→ Directions for this task: Below are some entries. Transcribe the lines from the one holding "Given: Select World Resources in the top bar" to the one holding "This screenshot has height=288, width=496.", inclusive, but not the pictures among them.

→ Data section:
---------------
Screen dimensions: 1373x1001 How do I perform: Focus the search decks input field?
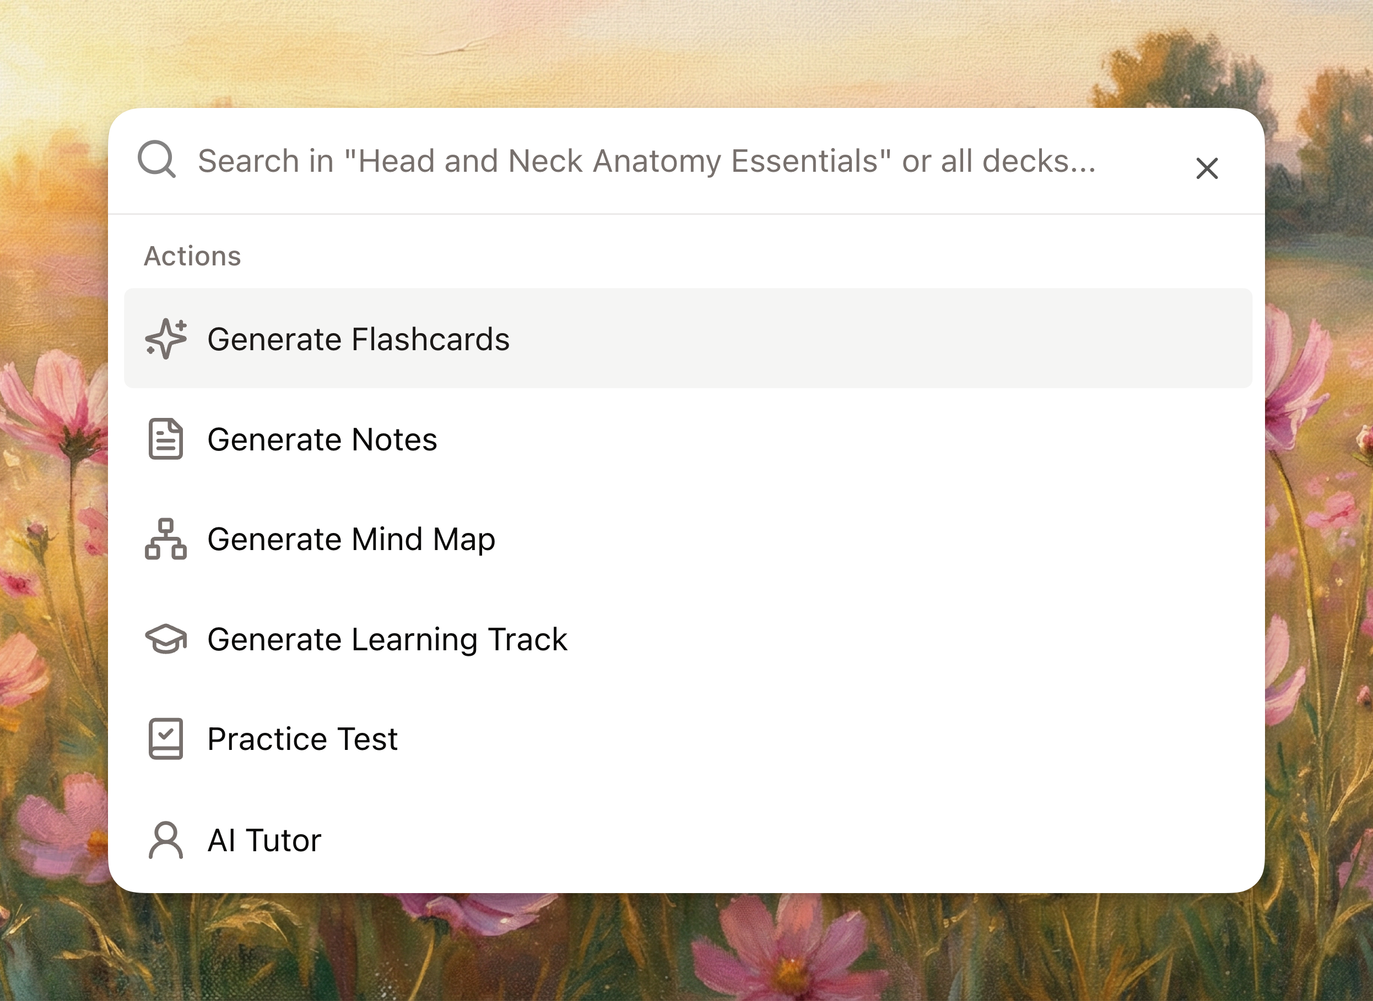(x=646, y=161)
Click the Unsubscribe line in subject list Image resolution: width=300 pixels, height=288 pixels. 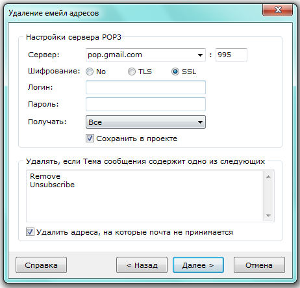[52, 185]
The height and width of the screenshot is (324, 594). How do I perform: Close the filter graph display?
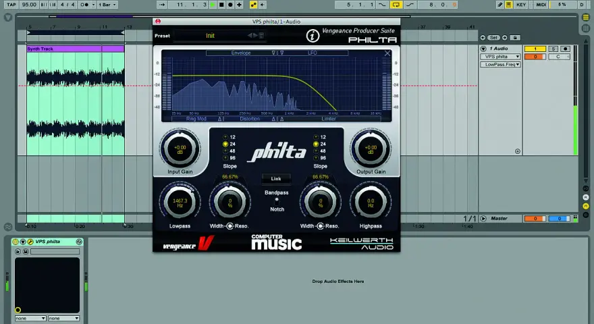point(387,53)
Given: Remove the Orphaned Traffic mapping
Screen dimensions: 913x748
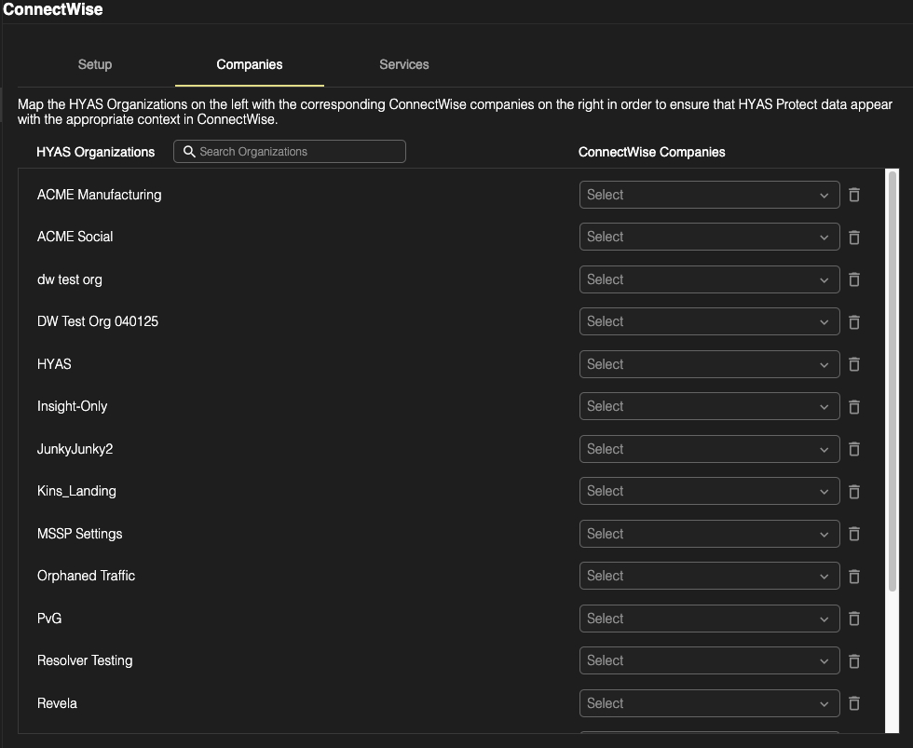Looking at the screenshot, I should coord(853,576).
---------------
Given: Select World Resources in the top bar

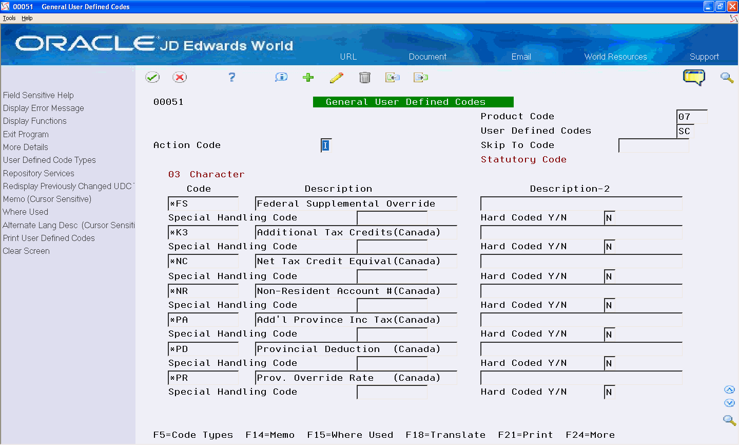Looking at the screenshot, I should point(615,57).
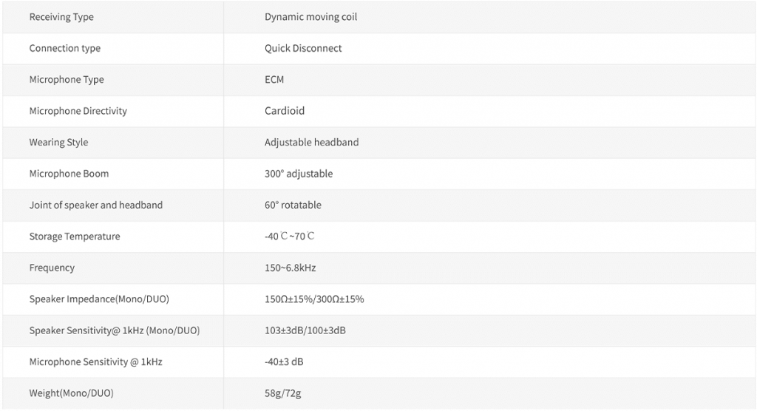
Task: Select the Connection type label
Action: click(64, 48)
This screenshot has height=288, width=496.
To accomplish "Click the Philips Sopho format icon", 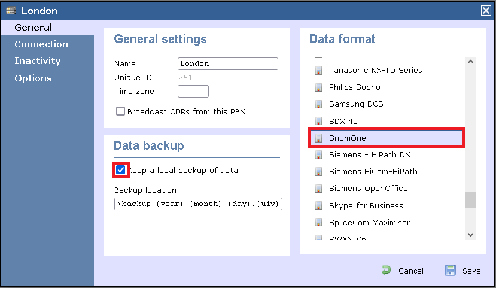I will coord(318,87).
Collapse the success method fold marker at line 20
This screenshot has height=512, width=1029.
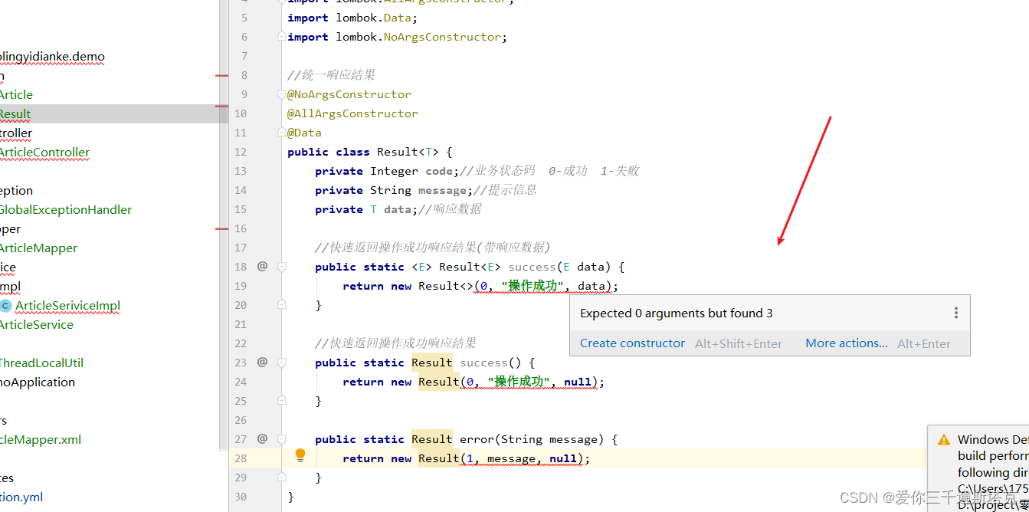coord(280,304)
---------------
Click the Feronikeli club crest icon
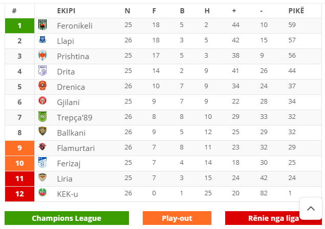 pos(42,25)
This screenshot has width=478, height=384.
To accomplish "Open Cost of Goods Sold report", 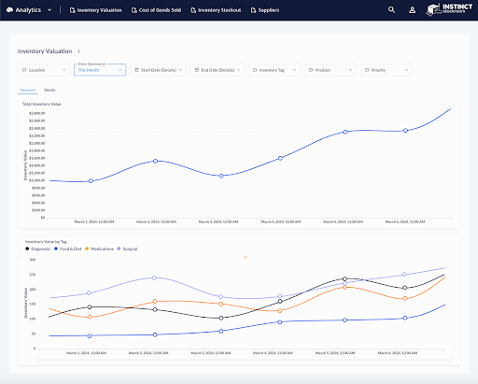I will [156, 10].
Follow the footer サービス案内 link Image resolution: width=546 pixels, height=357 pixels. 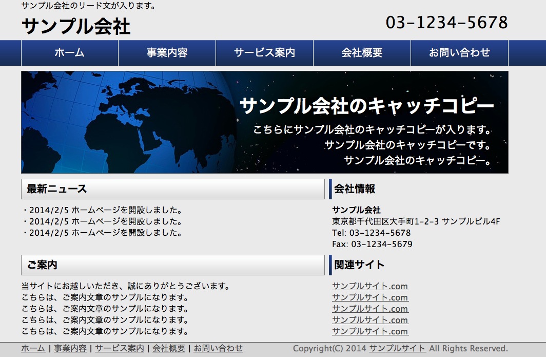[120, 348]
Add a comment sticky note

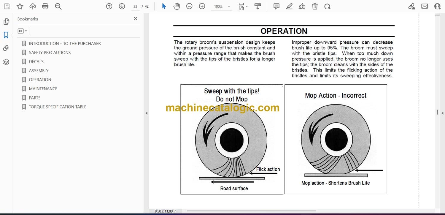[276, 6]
---------------
→ The completed task:
Given: Select World Resources in the top bar

Looking at the screenshot, I should point(615,57).
Task: Select the Connection type label
Action: click(64, 48)
This screenshot has height=288, width=496.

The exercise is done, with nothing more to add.